* GIVEN TASK: Convert the data below into a Markdown table with the columns "Row" and "Line": put a row number in the first column and the line itself in the second, and omit blank lines.

* RECORDS TO USE:
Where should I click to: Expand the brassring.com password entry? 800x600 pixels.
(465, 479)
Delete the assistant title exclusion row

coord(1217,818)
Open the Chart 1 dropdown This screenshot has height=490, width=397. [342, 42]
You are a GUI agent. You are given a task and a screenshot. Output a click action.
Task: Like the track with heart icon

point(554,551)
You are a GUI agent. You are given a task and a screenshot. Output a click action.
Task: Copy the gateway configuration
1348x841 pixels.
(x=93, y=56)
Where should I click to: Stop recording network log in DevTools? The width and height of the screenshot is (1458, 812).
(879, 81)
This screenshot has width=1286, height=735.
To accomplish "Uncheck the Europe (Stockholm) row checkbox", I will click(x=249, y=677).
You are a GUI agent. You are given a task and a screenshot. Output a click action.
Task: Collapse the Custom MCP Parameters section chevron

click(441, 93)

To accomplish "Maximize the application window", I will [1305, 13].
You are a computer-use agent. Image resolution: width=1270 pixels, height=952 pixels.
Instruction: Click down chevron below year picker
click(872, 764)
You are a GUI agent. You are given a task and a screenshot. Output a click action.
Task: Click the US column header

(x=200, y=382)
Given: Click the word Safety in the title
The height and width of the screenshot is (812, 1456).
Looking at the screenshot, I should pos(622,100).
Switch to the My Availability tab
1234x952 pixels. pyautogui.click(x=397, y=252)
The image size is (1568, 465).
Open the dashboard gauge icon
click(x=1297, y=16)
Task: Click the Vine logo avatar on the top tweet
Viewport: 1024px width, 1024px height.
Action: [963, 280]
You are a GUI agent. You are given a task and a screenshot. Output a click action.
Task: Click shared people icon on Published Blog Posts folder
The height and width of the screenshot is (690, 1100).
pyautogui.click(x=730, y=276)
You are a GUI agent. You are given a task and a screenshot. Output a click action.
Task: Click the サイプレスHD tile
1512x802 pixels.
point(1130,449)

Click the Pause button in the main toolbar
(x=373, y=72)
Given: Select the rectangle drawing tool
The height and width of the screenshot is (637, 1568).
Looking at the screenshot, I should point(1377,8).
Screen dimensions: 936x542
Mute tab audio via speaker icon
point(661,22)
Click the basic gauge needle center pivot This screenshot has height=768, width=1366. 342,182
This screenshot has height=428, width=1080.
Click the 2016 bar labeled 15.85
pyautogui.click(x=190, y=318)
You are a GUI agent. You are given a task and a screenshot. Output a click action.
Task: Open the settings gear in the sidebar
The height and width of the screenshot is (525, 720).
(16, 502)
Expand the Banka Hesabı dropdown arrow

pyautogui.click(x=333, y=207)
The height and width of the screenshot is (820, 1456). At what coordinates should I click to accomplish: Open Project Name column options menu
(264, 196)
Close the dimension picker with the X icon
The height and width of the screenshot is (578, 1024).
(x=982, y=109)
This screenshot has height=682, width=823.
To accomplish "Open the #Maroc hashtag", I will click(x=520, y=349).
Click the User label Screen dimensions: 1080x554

* CORRECT ANSWER:
| Row | Line |
|---|---|
| 1 | Where should I click to: Expand the brassring.com password entry? 800x600 pixels. |
| 2 | (465, 479) |
| 3 | Delete the assistant title exclusion row |
| 4 | coord(1217,818) |
| 5 | Open the Chart 1 dropdown This screenshot has height=490, width=397. [342, 42] |
| 6 | You are a GUI agent. You are given a task and a screenshot. Output a click action. |
| 7 | Task: Like the track with heart icon |
| 8 | point(554,551) |
| 9 | You are a GUI agent. You are given a task and a screenshot. Output a click action. |
| 10 | Task: Copy the gateway configuration |
| 11 | 1348x841 pixels. |
| 12 | (x=93, y=56) |
| 13 | Where should I click to: Stop recording network log in DevTools? The width and height of the screenshot is (1458, 812). |
| 14 | (879, 81) |
| 15 | This screenshot has width=1286, height=735. |
| 16 | To accomplish "Uncheck the Europe (Stockholm) row checkbox", I will click(x=249, y=677). |
| 17 | You are a GUI agent. You are given a task and a screenshot. Output a click action. |
| 18 | Task: Collapse the Custom MCP Parameters section chevron |
| 19 | click(441, 93) |
| 20 | To accomplish "Maximize the application window", I will [1305, 13]. |
| 21 | You are a computer-use agent. Image resolution: width=1270 pixels, height=952 pixels. |
| 22 | Instruction: Click down chevron below year picker |
| 23 | click(872, 764) |
| 24 | You are a GUI agent. You are given a task and a screenshot. Output a click action. |
| 25 | Task: Click the US column header |
| 26 | (x=200, y=382) |
| 27 | Given: Click the word Safety in the title |
| 28 | The height and width of the screenshot is (812, 1456). |
| 29 | Looking at the screenshot, I should pos(622,100). |
| 30 | Switch to the My Availability tab |
| 31 | 1234x952 pixels. pyautogui.click(x=397, y=252) |
| 32 | The image size is (1568, 465). |
| 33 | Open the dashboard gauge icon |
| 34 | click(x=1297, y=16) |
| 35 | Task: Click the Vine logo avatar on the top tweet |
| 36 | Viewport: 1024px width, 1024px height. |
| 37 | Action: [963, 280] |
| 38 | You are a GUI agent. You are given a task and a screenshot. Output a click action. |
| 39 | Task: Click shared people icon on Published Blog Posts folder |
| 40 | The height and width of the screenshot is (690, 1100). |
| 41 | pyautogui.click(x=730, y=276) |
| 42 | You are a GUI agent. You are given a task and a screenshot. Output a click action. |
| 43 | Task: Click the サイプレスHD tile |
| 44 | 1512x802 pixels. |
| 45 | point(1130,449) |
| 46 | Click the Pause button in the main toolbar |
| 47 | (x=373, y=72) |
| 48 | Given: Select the rectangle drawing tool |
| 49 | The height and width of the screenshot is (637, 1568). |
| 50 | Looking at the screenshot, I should point(1377,8). |
| 51 | Screen dimensions: 936x542 |
| 52 | Mute tab audio via speaker icon |
| 53 | point(661,22) |
| 54 | Click the basic gauge needle center pivot This screenshot has height=768, width=1366. 342,182 |
| 55 | This screenshot has height=428, width=1080. |
| 56 | Click the 2016 bar labeled 15.85 |
| 57 | pyautogui.click(x=190, y=318) |
| 58 | You are a GUI agent. You are given a task and a screenshot. Output a click action. |
| 59 | Task: Open the settings gear in the sidebar |
| 60 | The height and width of the screenshot is (525, 720). |
| 61 | (16, 502) |
| 62 | Expand the Banka Hesabı dropdown arrow |
| 63 | pyautogui.click(x=333, y=207) |
| 64 | The height and width of the screenshot is (820, 1456). At what coordinates should I click to accomplish: Open Project Name column options menu |
| 65 | (264, 196) |
| 66 | Close the dimension picker with the X icon |
| 67 | The height and width of the screenshot is (578, 1024). |
| 68 | (x=982, y=109) |
| 69 | This screenshot has height=682, width=823. |
| 70 | To accomplish "Open the #Maroc hashtag", I will click(x=520, y=349). |
| 71 | Click the User label Screen dimensions: 1080x554 |